Targeting Neural Hyperactivity as a Treatment to Stem Progression of Late-Onset Alzheimer's Disease

Rebecca P. Haberman, Audrey Branch, Michela Gallagher

Sporadic late-onset Alzheimer's disease (LOAD), the most common form of dementia in the elderly, causes progressive and severe loss of cognitive abilities. With greater numbers of people living to advanced ages, LOAD will increasingly burden both the healthcare system and society. There are currently no available disease-modifying therapies, and the failure of several recent pathology-based strategies has highlighted the urgent need for effective therapeutic targets. With aging as the greatest risk factor for LOAD, targeting mechanisms by which aging contributes to disease could prove an effective strategy to delay progression to clinical dementia by intervention in elderly individuals in an early prodromal stage of disease. Excess neural activity in the hippocampus, a recently described phenomenon associated with age-dependent memory loss, was first identified in animal models of aging and subsequently translated to clinical conditions of aging and early-stage LOAD. Critically, elevated activity was similarly localized to specific circuits within the hippocampal formation in aged animals and humans.
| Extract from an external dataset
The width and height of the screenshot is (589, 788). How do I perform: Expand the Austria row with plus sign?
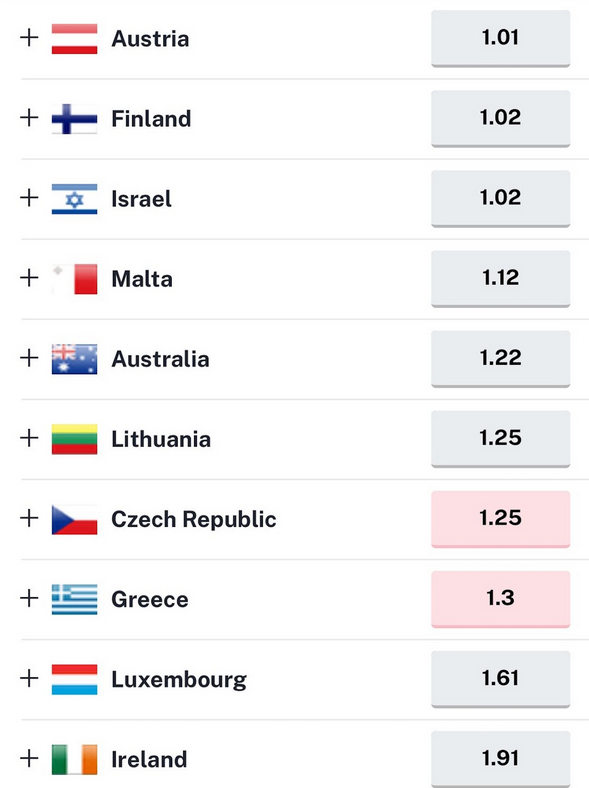(29, 37)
Here we review evidence for hippocampal hyperactivity as a significant contributor to age-dependent cognitive decline and the progressive accumulation of pathology in LOAD. We also describe studies demonstrating the efficacy of reducing hyperactivity with an initial test therapy, levetiracetam (Keppra), an atypical antiepileptic. By targeting excess neural activity, levetiracetam may improve cognition and attenuate the accumulation of pathology contributing to progression to the dementia phase of LOAD.